Exercise instructions:
Copy out every line of the records where the string "title" occurs.

Data for this task:

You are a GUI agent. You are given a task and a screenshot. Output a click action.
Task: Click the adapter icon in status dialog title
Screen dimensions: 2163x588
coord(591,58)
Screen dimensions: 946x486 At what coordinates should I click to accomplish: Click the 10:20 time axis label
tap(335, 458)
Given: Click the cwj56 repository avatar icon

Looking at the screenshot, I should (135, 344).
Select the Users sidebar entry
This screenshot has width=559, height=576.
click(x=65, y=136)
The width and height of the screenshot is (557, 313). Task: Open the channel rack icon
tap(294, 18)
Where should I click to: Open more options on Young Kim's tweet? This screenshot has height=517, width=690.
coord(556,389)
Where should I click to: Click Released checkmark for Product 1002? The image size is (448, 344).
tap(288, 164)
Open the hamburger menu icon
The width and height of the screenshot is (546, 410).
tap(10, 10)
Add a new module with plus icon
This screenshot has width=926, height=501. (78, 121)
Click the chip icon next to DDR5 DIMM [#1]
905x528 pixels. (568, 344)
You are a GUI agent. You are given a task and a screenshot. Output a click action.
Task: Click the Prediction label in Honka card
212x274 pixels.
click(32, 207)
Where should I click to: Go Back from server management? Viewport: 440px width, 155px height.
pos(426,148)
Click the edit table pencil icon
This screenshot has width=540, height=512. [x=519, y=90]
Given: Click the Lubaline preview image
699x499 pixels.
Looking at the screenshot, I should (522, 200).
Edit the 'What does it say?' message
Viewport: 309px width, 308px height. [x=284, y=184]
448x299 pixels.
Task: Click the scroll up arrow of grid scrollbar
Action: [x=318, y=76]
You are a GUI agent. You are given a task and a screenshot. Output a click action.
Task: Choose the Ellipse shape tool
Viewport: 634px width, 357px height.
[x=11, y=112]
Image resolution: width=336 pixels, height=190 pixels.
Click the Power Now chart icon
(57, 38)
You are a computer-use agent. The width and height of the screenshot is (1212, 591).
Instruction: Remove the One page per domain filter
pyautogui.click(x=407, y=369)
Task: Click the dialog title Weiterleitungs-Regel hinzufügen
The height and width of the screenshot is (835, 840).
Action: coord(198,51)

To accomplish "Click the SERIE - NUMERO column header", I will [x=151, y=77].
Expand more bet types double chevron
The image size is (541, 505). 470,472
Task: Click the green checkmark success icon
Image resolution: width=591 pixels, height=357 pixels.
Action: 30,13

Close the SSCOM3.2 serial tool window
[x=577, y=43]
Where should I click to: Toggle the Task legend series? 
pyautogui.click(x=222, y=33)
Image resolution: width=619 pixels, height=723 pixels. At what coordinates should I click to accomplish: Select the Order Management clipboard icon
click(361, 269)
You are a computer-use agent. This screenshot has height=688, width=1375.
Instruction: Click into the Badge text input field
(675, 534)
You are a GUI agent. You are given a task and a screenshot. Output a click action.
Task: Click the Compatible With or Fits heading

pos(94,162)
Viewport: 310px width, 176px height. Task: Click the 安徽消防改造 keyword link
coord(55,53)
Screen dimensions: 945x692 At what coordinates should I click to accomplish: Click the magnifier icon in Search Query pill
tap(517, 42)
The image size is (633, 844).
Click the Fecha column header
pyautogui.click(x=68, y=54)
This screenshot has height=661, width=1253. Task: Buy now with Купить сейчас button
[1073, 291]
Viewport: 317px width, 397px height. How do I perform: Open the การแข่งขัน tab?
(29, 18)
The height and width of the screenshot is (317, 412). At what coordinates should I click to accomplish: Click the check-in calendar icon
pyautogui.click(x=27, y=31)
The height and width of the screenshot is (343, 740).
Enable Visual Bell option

Task solution:
Task: Click the adapter icon in status dialog title
Task: Click the dialog title Weiterleitungs-Regel hinzufügen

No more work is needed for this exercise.